Em meio ao nervosismo da situação avistou uma pequena placa que indicava uma estrada de chão saindo da rodovia principal, onde estava trafegando. Com o seu carro quase parando, dirigiu por alguns quilômetros estrada adentro, até que chegou em um pequeno vilarejo. Ao chegar na praça do pequeno local, seu carro deu o último suspiro de vida e parou de funcionar.


O homem saiu do carro esbravejando e chutando a porta do veículo e andou em direção ao que parecia ser uma velha estação de trem. As teias de aranha enfeitavam o teto do local como se fosse uma decoração mórbida e o mato tomava conta dos trilhos do trem - a primeira vista era um local abandonado. Porém, um velho senhor cochilava, segurando um jornal atrás do guichê.

O velho abriu um dos olhos e antes mesmo que homem mexesse a boca falou:

— Boa tarde. Daqui a meia hora sai o último trem. O senhor pode sentar no banco da plataforma e esperar.

— Muito obrigado senhor! Mas gostaria de saber se ele vai para o estado vizinho e quanto custa a passagem.

O velho deu um sorriso desdentado e respondeu:

— Vai para o estado vizinho e além, meu amigo. Quanto a passagem pode ficar tranquilo, não vou lhe cobrar, pois afinal esta é a última viagem que este velho trem fará.

— Como assim o senhor não vai cobrar? Só porque é a ultima viagem do dia?

— Não meu amigo, é a ultima viagem da vida desta velha máquina. Este trem, juntamente com esta linha, serão desativados hoje após esta última viagem.

O homem deu um sorriso confuso, pensando que a sua sorte havia mudado. Acenou com a cabeça como quem diz sim e sentou no banco da estação. Não demorou muito para um pequeno garoto que devia ter seus nove ou oito anos sentar ao seu lado. O garoto segurava uma bola de couro surrada e uma mochila jeans muito parecida com uma que teve em sua infância.

Ele ficou olhando para o garoto que lembrava muito seu filho mais novo. Até que o pequenino olhou para ele de volta e disse:

Olá! Meu nome é Carlos e o seu?

O homem ficou espantado com a coincidência e respondeu ao garoto com surpresa:

O meu nome também é Carlos. Mas você também espera o trem? Vai embarcar sozinho?

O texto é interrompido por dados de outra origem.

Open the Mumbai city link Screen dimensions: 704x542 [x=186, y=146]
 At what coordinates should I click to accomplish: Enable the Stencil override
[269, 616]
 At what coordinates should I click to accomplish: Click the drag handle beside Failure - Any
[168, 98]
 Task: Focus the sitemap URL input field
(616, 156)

Quando terminou de dizer, ouviu o forte apito do trem que chegava, inundando a estação com a sua fumaça. A conversa foi interrompida e ambos subiram no trem que estava, por enquanto, vazio. O homem sentou em uma poltrona e para sua surpresa, mesmo cheio de lugares vagos, o garoto sentou ao seu lado.

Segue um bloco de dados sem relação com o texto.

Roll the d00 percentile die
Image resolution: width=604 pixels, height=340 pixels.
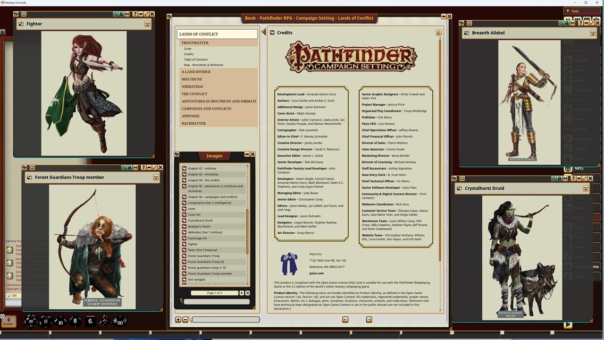point(119,322)
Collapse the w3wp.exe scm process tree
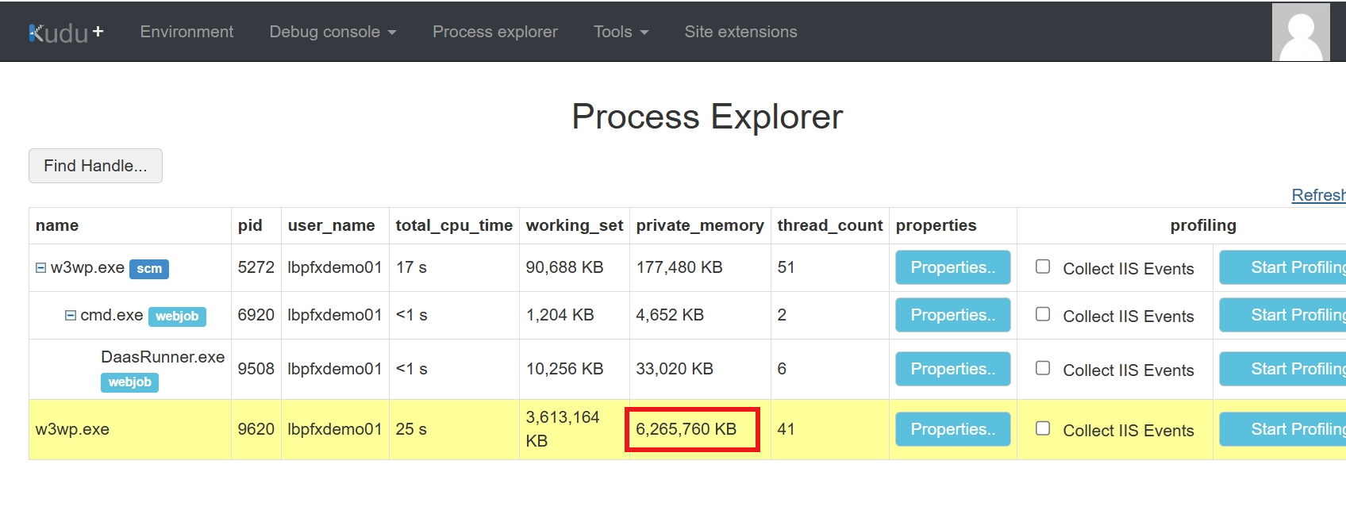This screenshot has height=518, width=1346. [41, 268]
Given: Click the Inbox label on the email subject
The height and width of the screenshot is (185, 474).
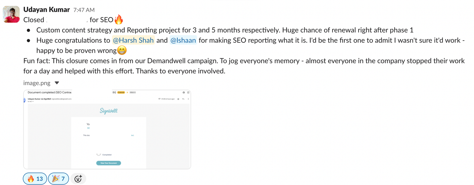Looking at the screenshot, I should (x=132, y=92).
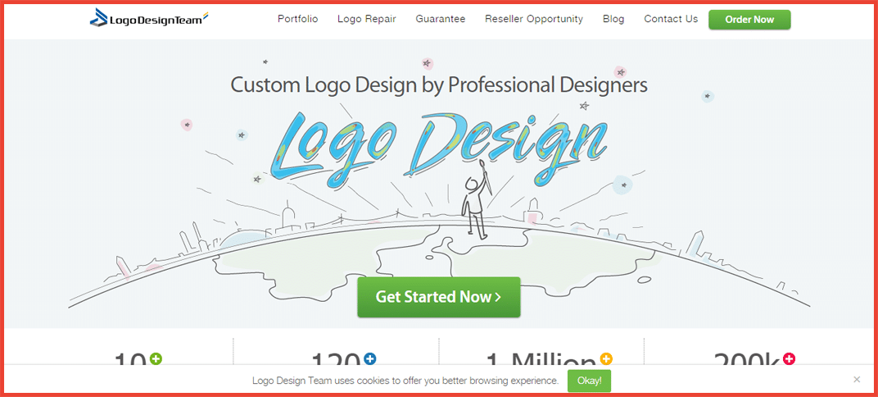Screen dimensions: 878x397
Task: Click the orange plus icon beside 1 Million
Action: (x=606, y=359)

— Aonde o senhor vai? – disse o garoto.

— Vou a uma reunião de negócios no estado vizinho.

— Que legal eu tô indo ver minha avó, é a primeira vez que minha mãe me deixa ir sozinho de trem visita-lá.

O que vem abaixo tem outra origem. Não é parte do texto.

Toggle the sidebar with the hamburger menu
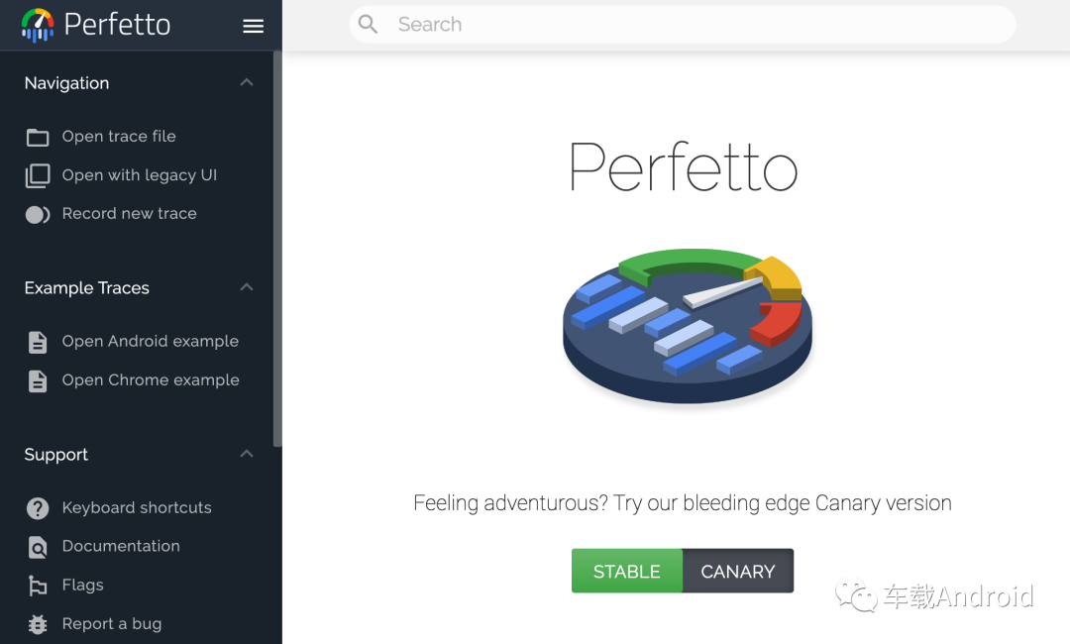The height and width of the screenshot is (644, 1070). 253,26
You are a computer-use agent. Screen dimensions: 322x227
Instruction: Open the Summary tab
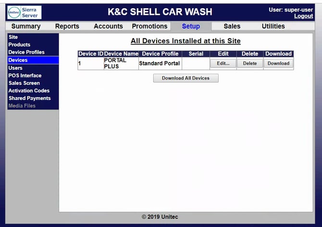click(26, 26)
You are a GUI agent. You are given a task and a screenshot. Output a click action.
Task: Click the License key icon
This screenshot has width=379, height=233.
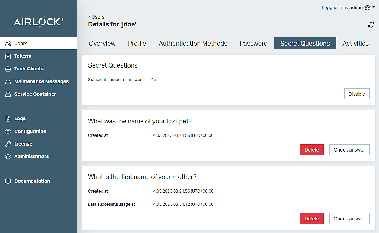[8, 144]
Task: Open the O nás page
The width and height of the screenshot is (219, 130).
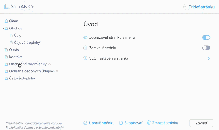Action: (14, 50)
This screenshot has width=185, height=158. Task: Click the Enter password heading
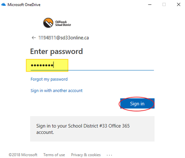point(56,51)
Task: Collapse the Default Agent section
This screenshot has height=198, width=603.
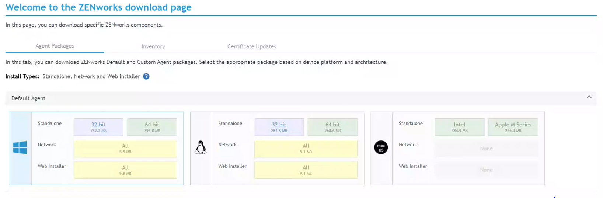Action: coord(589,97)
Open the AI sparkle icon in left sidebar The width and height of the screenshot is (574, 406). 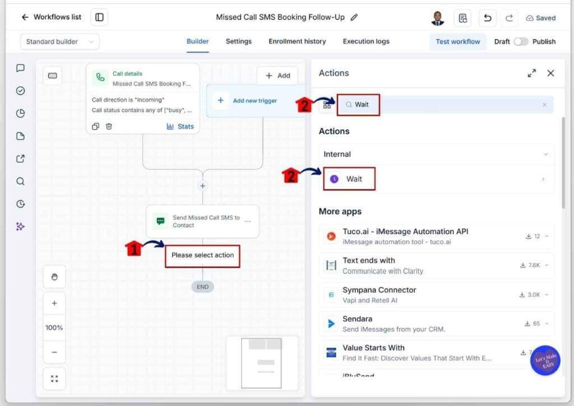[x=21, y=226]
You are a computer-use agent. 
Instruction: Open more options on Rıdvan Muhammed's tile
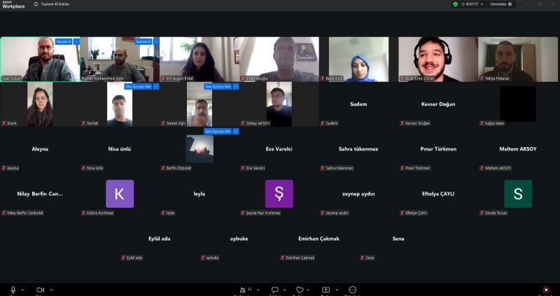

O homem lembrou-se da infância e que o mesmo fato havia ocorrido com ele quando era mais novo, com seus dez para onze anos. Ele fez sua primeira viagem sozinho para a casa da sua avó, e sua mãe havia lhe embarcado no trem e sua avó o pegou na estação combinada. A conversa entre os dois se estendeu e o homem percebeu que tinha muito em comum com o garotinho. Até que o trem chegou a uma estação antiga mas muito limpa e bem cuidada. Os dois se despediram e o garoto desceu.

O homem ficou olhando, mas o pequeno Carlos sumiu sem deixar vestígios na plataforma. Enquanto procurava pela janela sentiu a pressão de alguém sentando ao seu lado no banco do trem. Olhou de relance e viu um jovem que aparentava ter entre dezesseis e dezoito anos. O susto foi instantâneo, pois não se tratava apenas de um jovem, mas de um jovem muito parecido com ele e que usava uma jaqueta jeans igual a uma jaqueta que comprou quando adolescente com seu primeiro salário.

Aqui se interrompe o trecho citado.